Well, but rss update will not tell you that the page has been faulted in
which is the most interesting part. You shouldn't be able to sniff on
/proc/$vicimt/smaps as an attacker.
Vlastimil Babka Feb. 1, 2019, 9:27 a.m. UTC | #4
On 2/1/19 10:11 AM, Michal Hocko wrote:
> On Fri 01-02-19 10:04:23, Vlastimil Babka wrote:
>> The side channel exists anyway as long as process can e.g. check if
>> its rss shrinked, and I doubt we are going to remove that possibility.
> 
> Well, but rss update will not tell you that the page has been faulted in
> which is the most interesting part.

Sure, but the patch doesn't add back that capability neither. It allows
to recognize page being reclaimed, and I argue you can infer that from
rss change as well. That change is mentioned in the last paragraph in
changelog, and I thought "add a hard to evaluate side channel" in your
reply referred to that. It doesn't add back the "original" side channel
to detect somebody else accessed a page.

> You shouldn't be able to sniff on
> /proc/$vicimt/smaps as an attacker.
Jiri Kosina Feb. 6, 2019, 8:14 p.m. UTC | #5
On Fri, 1 Feb 2019, Vlastimil Babka wrote:

> > Well, but rss update will not tell you that the page has been faulted in
> > which is the most interesting part.
> 
> Sure, but the patch doesn't add back that capability neither. It allows
> to recognize page being reclaimed, and I argue you can infer that from
> rss change as well. That change is mentioned in the last paragraph in
> changelog, and I thought "add a hard to evaluate side channel" in your
> reply referred to that. It doesn't add back the "original" side channel
> to detect somebody else accessed a page.

On Fri, 1 Feb 2019, Vlastimil Babka wrote:

> > Is this really worth it? Do we know about any specific usecase that
> > would benefit from this change? TBH I would rather wait for the report
> > than add a hard to evaluate side channel.
> 
> Well it's not that complicated IMHO. Linus said it's worth trying, so
> let's see how he likes the result. The side channel exists anyway as
> long as process can e.g. check if its rss shrinked, and I doubt we are
> going to remove that possibility.

Linus, do you have any opinion here?

I have a hunch that mm maintainers are keeping this on a backburner 
because there might still open question(s) in the air.

Thanks,
Jiri Kosina Feb. 12, 2019, 3:44 a.m. UTC | #6
On Fri, 1 Feb 2019, Vlastimil Babka wrote:

> >> After "mm/mincore: make mincore() more conservative" we sometimes restrict the
> >> information about page cache residency, which we have to do without breaking
> >> existing userspace, if possible. We thus fake the resulting values as 1, which
> >> should be safer than faking them as 0, as there might theoretically exist code
> >> that would try to fault in the page(s) until mincore() returns 1.
> >>
> >> Faking 1 however means that such code would not fault in a page even if it was
> >> not in page cache, with unwanted performance implications. We can improve the
> >> situation by revisting the approach of 574823bfab82 ("Change mincore() to count
> >> "mapped" pages rather than "cached" pages") but only applying it to cases where
> >> page cache residency check is restricted. Thus mincore() will return 0 for an
> >> unmapped page (which may or may not be resident in a pagecache), and 1 after
> >> the process faults it in.

> _Request A_
Rewrite everything in the thread from "I have a hunch" down to "mincore() returns 1.", with "backburner" replaced by "back burner".

> _Given data_

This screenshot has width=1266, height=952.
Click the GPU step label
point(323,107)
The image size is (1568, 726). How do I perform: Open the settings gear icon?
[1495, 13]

> _Request B_
Present all the rows above as a Markdown table with two columns, Number and Line. Give each nonblank line its own numbered entry, in order.

> _Worked solution A_
I have a hunch that mm maintainers are keeping this on a back burner 
because there might still open question(s) in the air.

Thanks,
Jiri Kosina Feb. 12, 2019, 3:44 a.m. UTC | #6
On Fri, 1 Feb 2019, Vlastimil Babka wrote:

> >> After "mm/mincore: make mincore() more conservative" we sometimes restrict the
> >> information about page cache residency, which we have to do without breaking
> >> existing userspace, if possible. We thus fake the resulting values as 1, which
> >> should be safer than faking them as 0, as there might theoretically exist code
> >> that would try to fault in the page(s) until mincore() returns 1.

> _Worked solution B_
| Number | Line |
|---|---|
| 1 | This screenshot has width=1266, height=952. |
| 2 | Click the GPU step label |
| 3 | point(323,107) |
| 4 | The image size is (1568, 726). How do I perform: Open the settings gear icon? |
| 5 | [1495, 13] |